Instructions for the task:
With the pictures omitted, please transcribe exactly the lines beginning at the one that contains "You are a computer-use" and ending with the last line of the records below.

Data:
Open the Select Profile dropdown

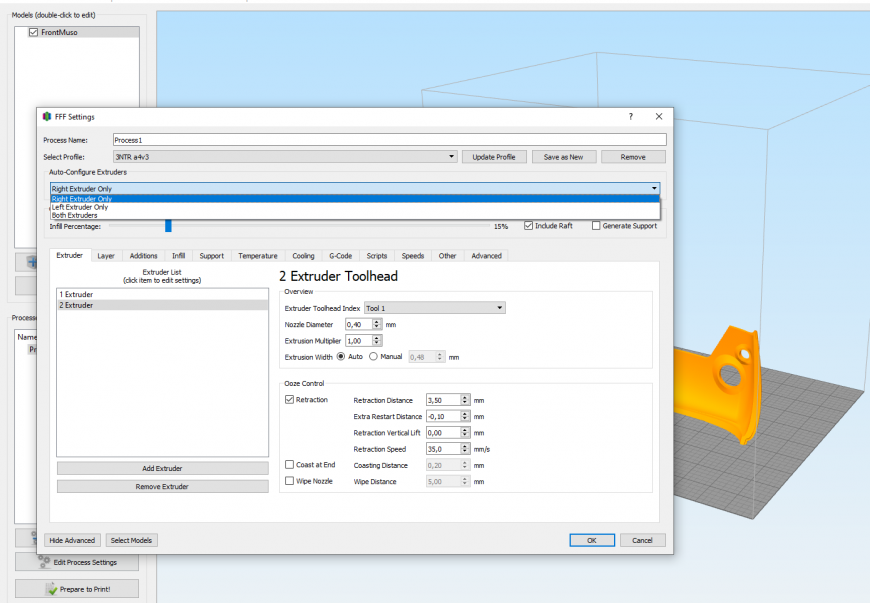pos(450,156)
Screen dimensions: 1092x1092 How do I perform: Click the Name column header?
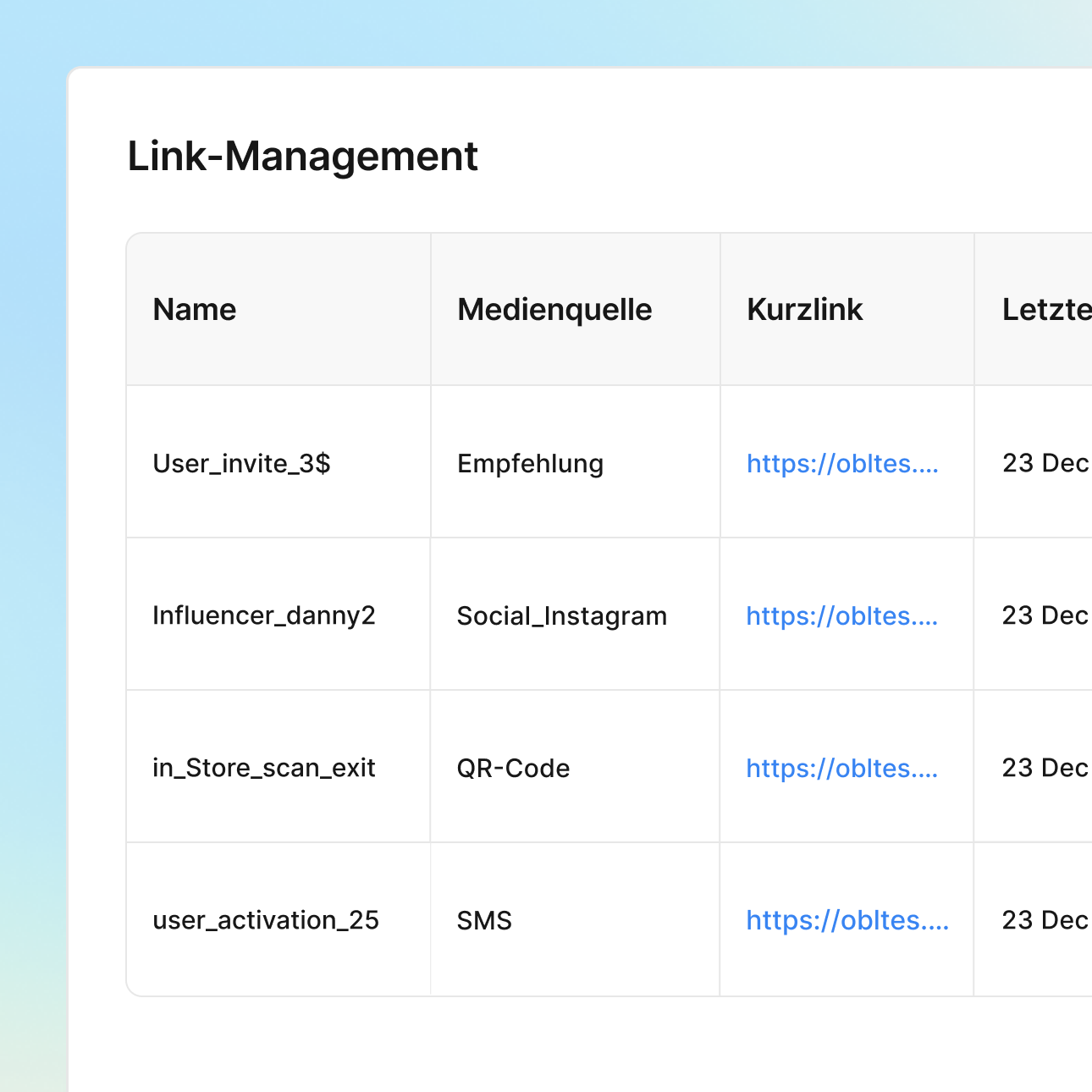(195, 310)
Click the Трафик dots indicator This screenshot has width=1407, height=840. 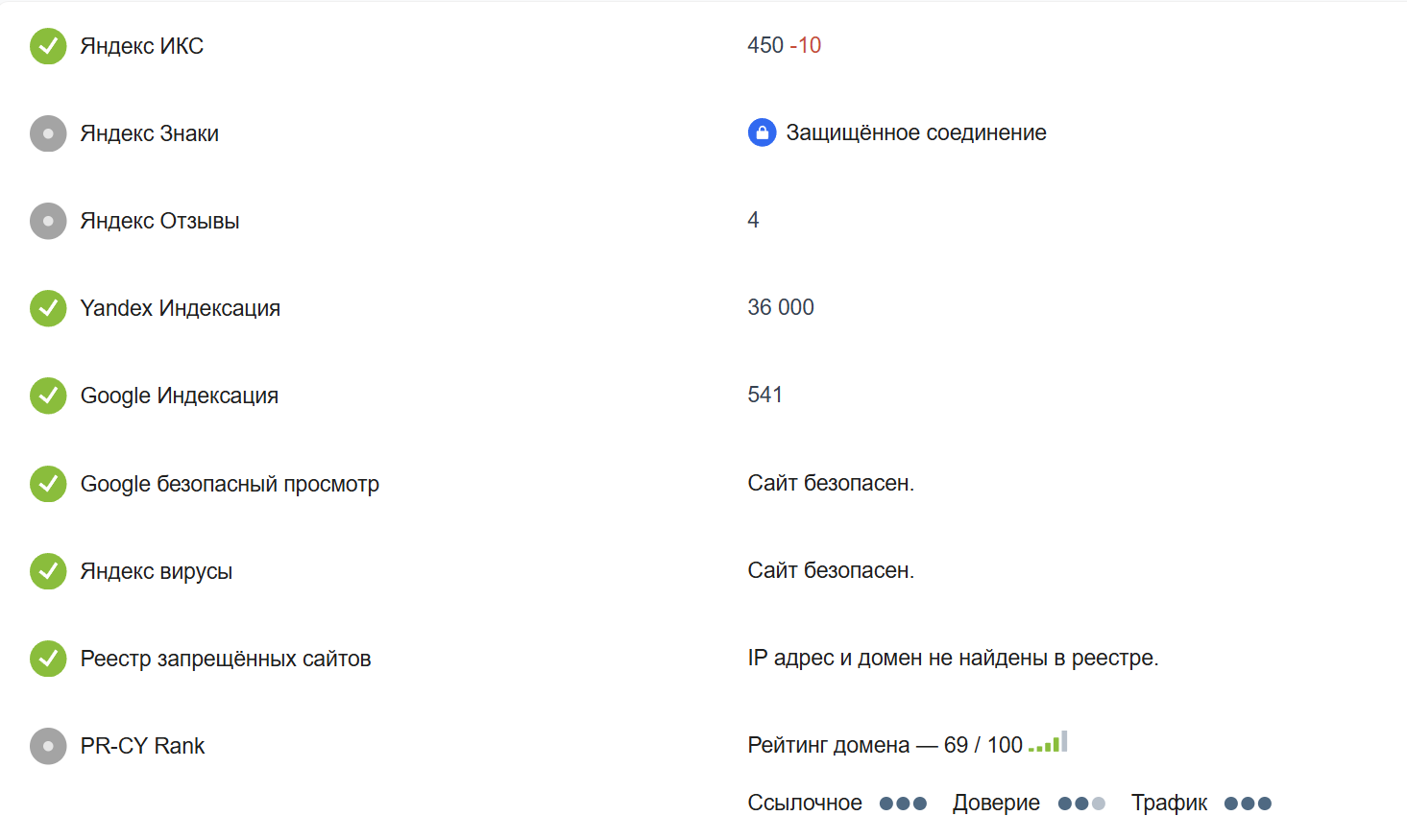1248,804
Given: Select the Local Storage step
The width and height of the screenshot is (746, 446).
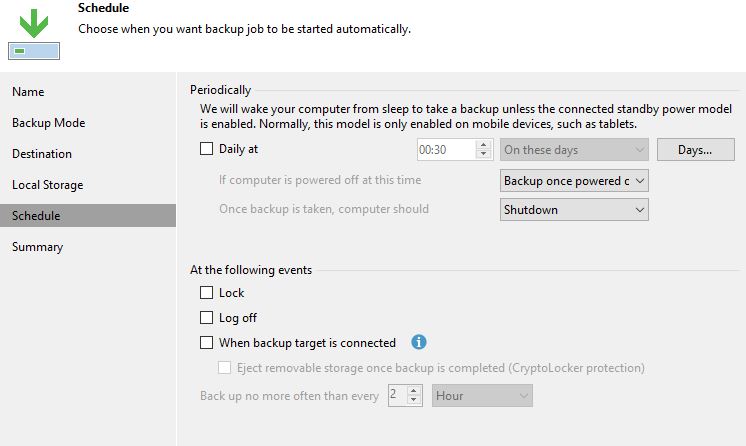Looking at the screenshot, I should 47,185.
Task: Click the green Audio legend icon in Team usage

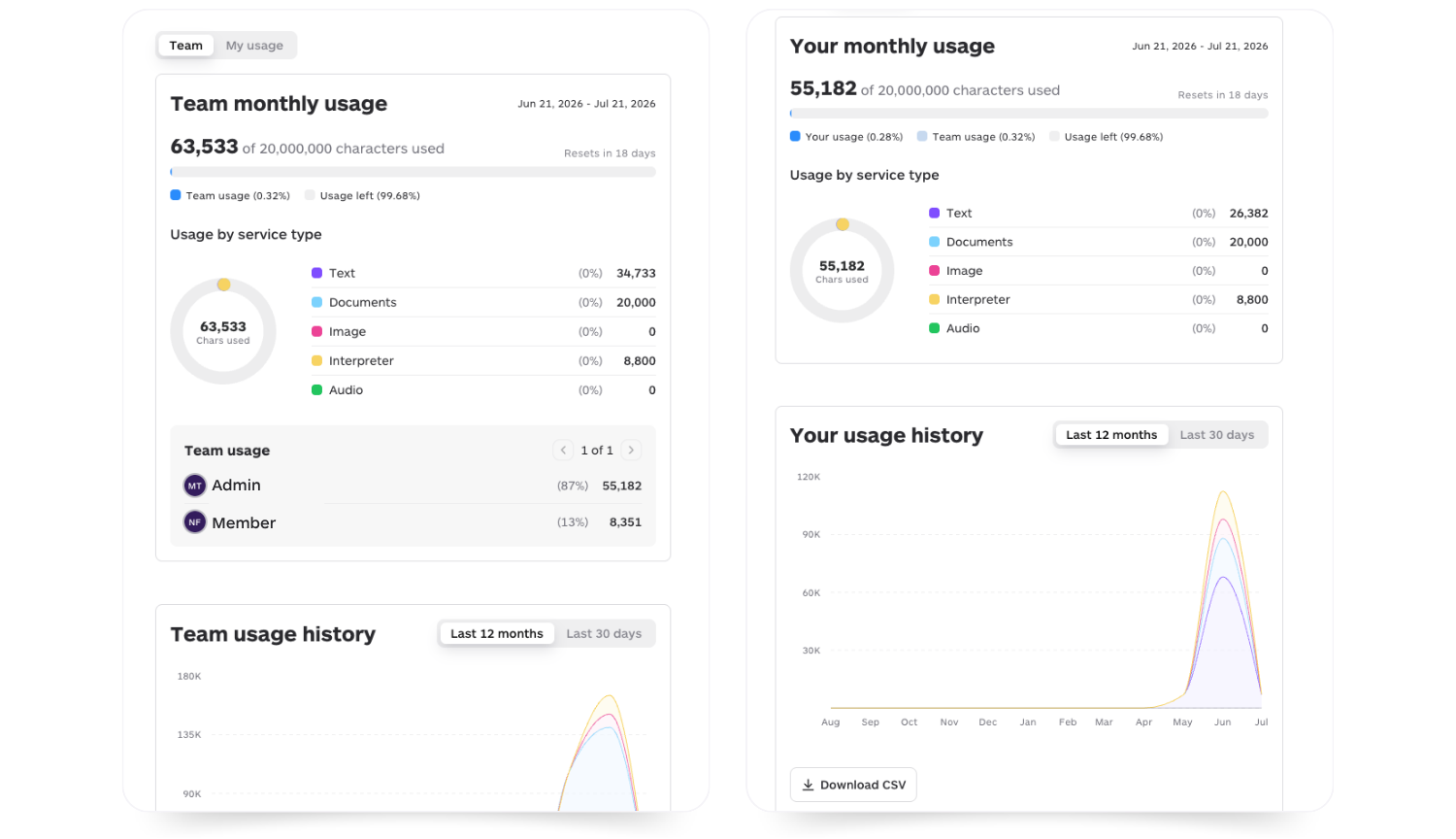Action: (316, 389)
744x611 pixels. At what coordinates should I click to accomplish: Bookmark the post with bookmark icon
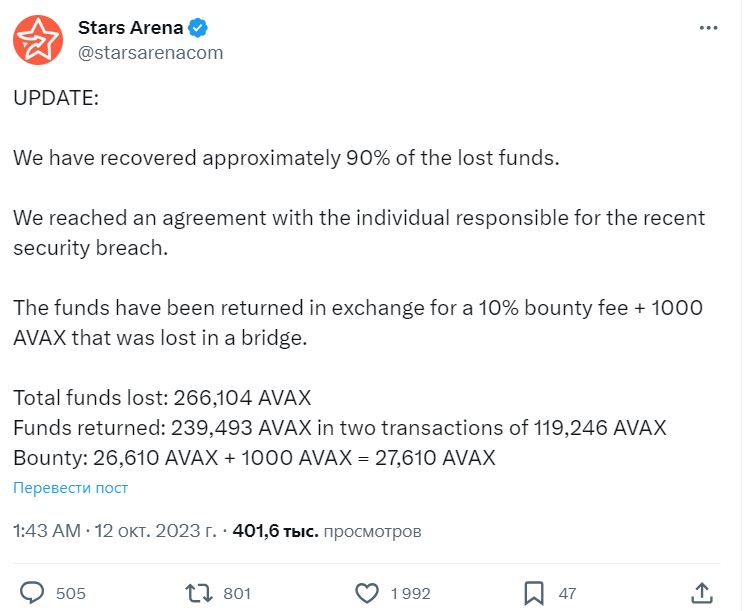534,593

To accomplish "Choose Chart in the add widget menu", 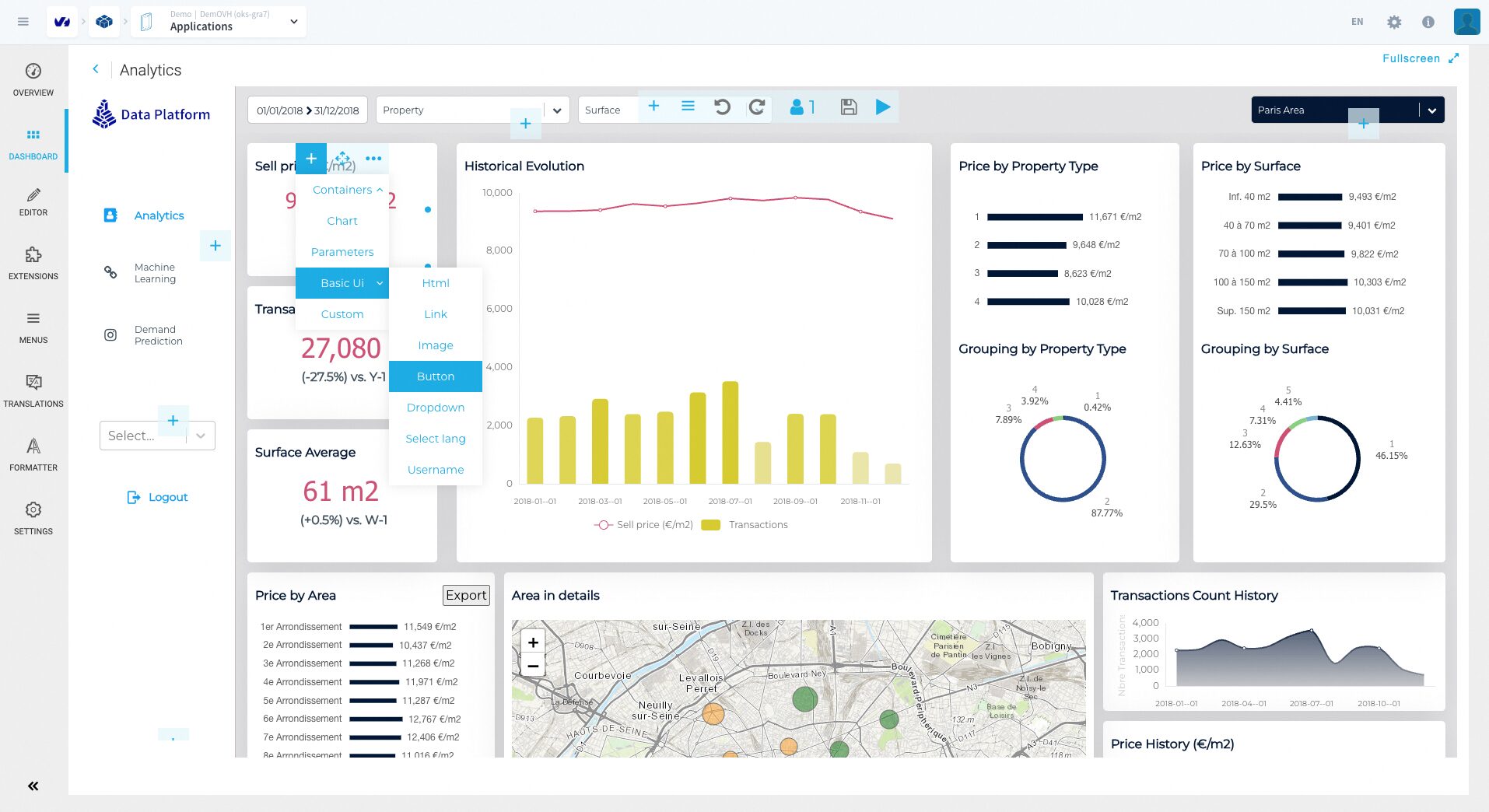I will point(342,221).
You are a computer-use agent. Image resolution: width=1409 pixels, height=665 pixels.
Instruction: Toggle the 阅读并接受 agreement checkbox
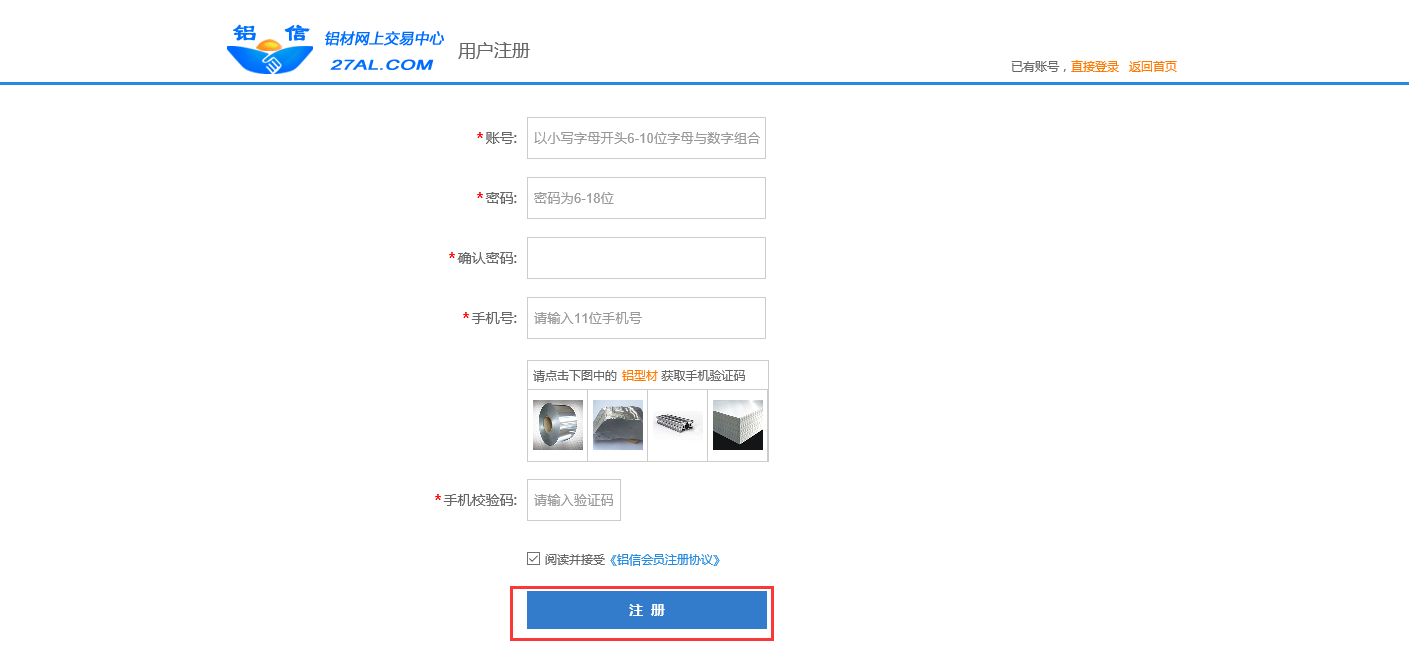click(534, 559)
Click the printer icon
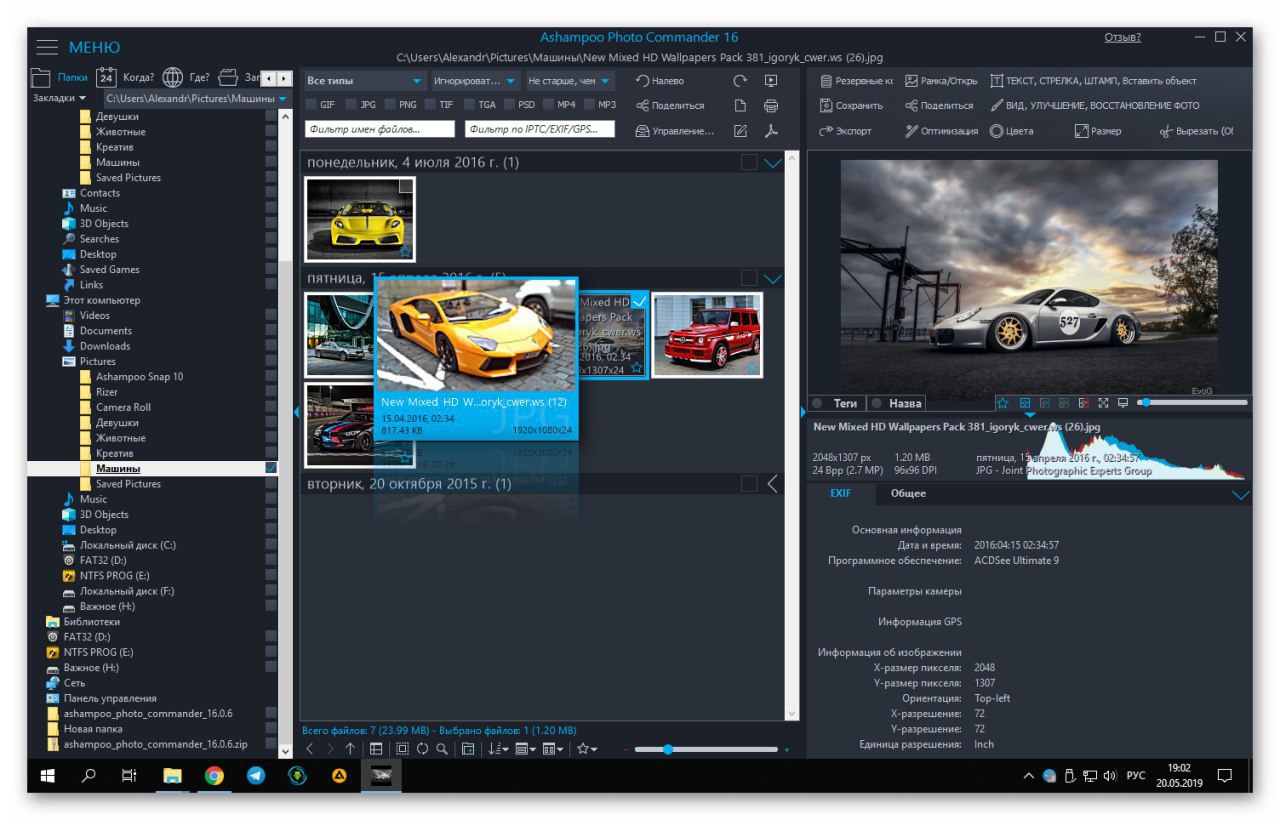Viewport: 1280px width, 820px height. 770,106
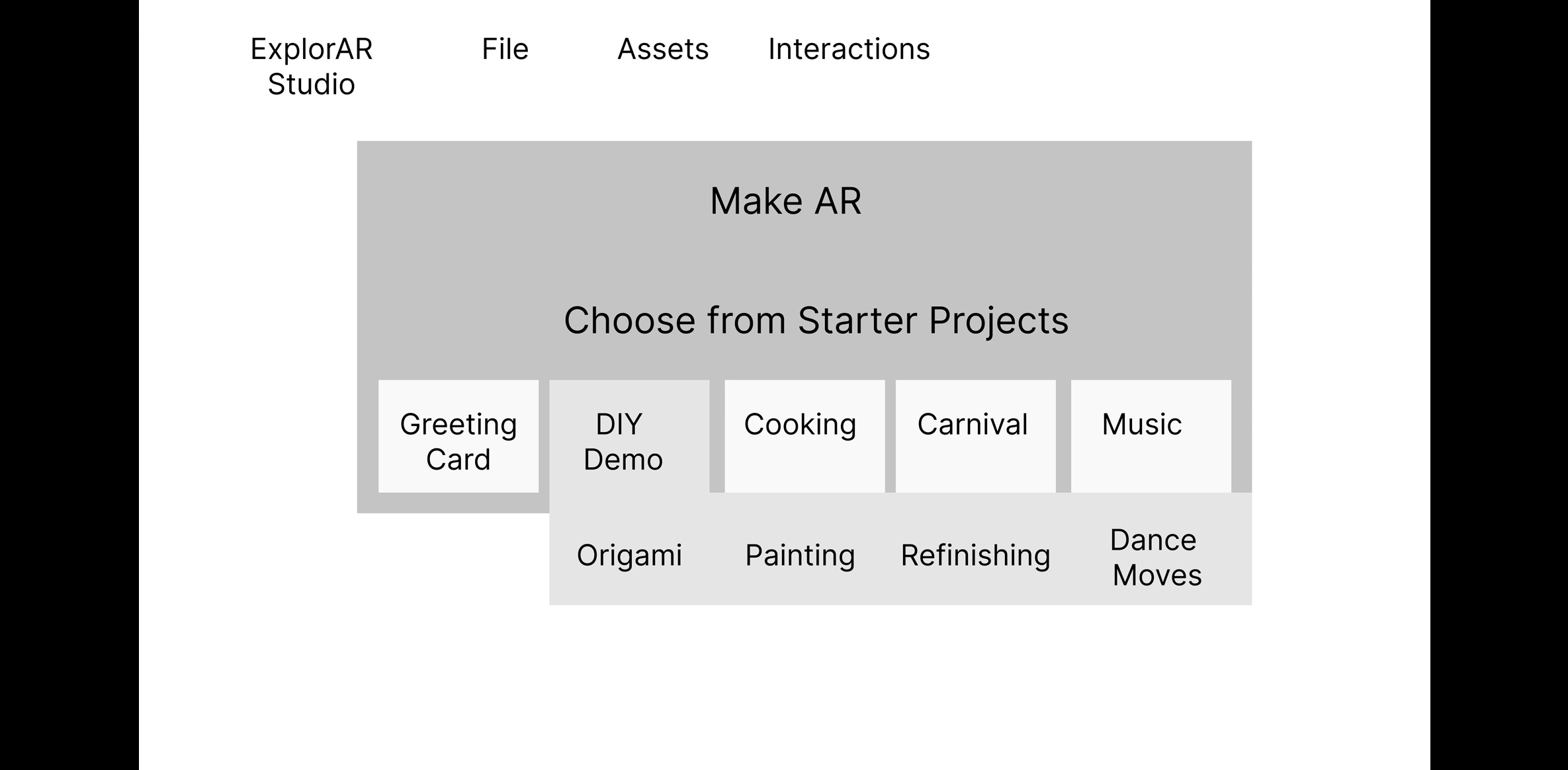Choose Painting from DIY Demo submenu
1568x770 pixels.
(800, 555)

Response box:
You are a computer-use agent. Image resolution: width=1409 pixels, height=665 pixels.
Instruction: Toggle the 阅读并接受 agreement checkbox
click(534, 559)
Click the printer icon
Viewport: 1280px width, 820px height. 770,106
Choose Painting from DIY Demo submenu
1568x770 pixels.
(800, 555)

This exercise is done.